··· Input rows ···
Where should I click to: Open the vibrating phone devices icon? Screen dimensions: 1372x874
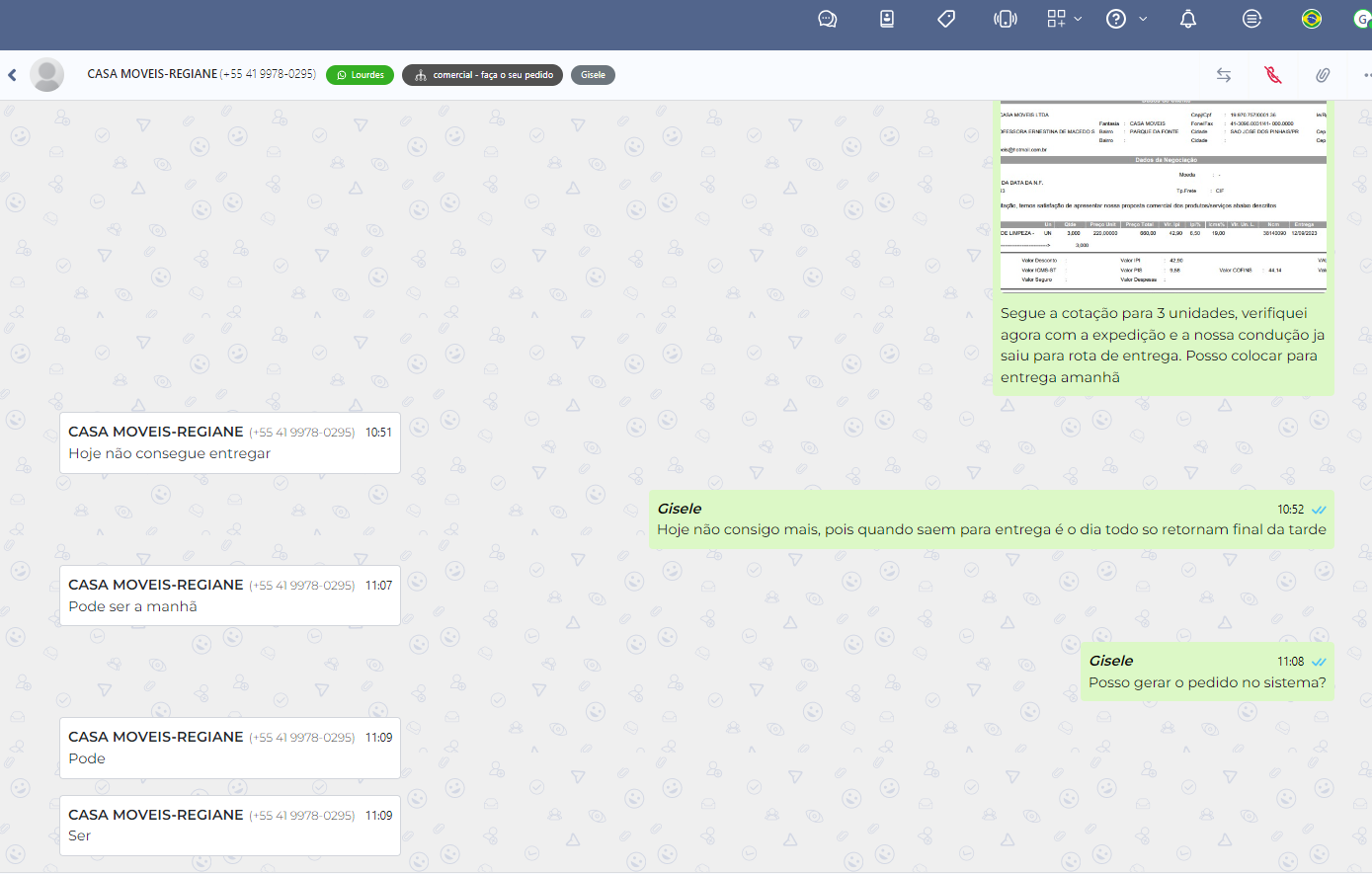pos(1006,19)
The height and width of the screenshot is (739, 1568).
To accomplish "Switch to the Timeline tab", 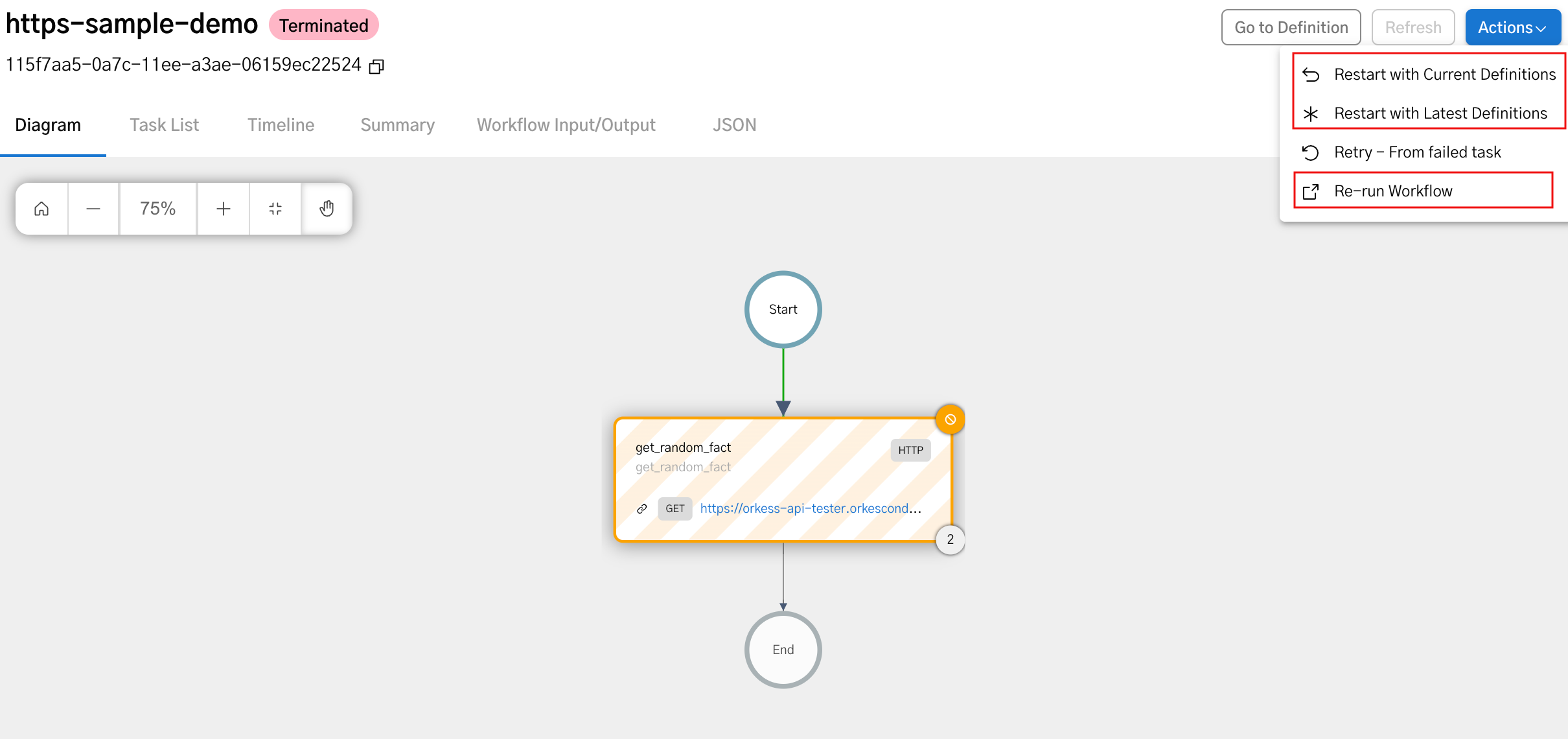I will [281, 125].
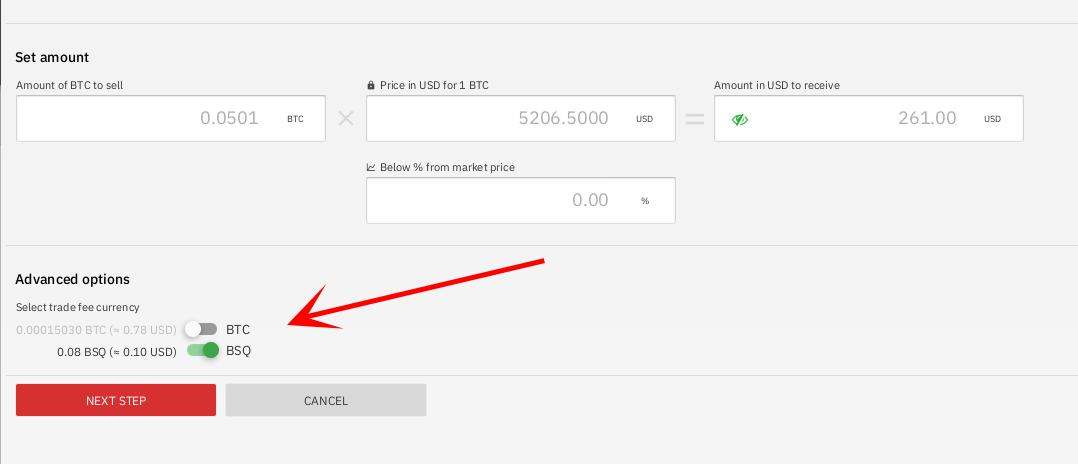Enable BTC as the trade fee currency
The image size is (1078, 464).
[x=201, y=329]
···
## [Required work]
Copy the data from the start up to and including the line with "pos(1006,19)", swapping "icon" for "button" and leaving everything else unchanged. Omit the pictures.

## [Written response]
Where should I click to: Open the vibrating phone devices button? Screen dimensions: 1372x874
pos(1006,19)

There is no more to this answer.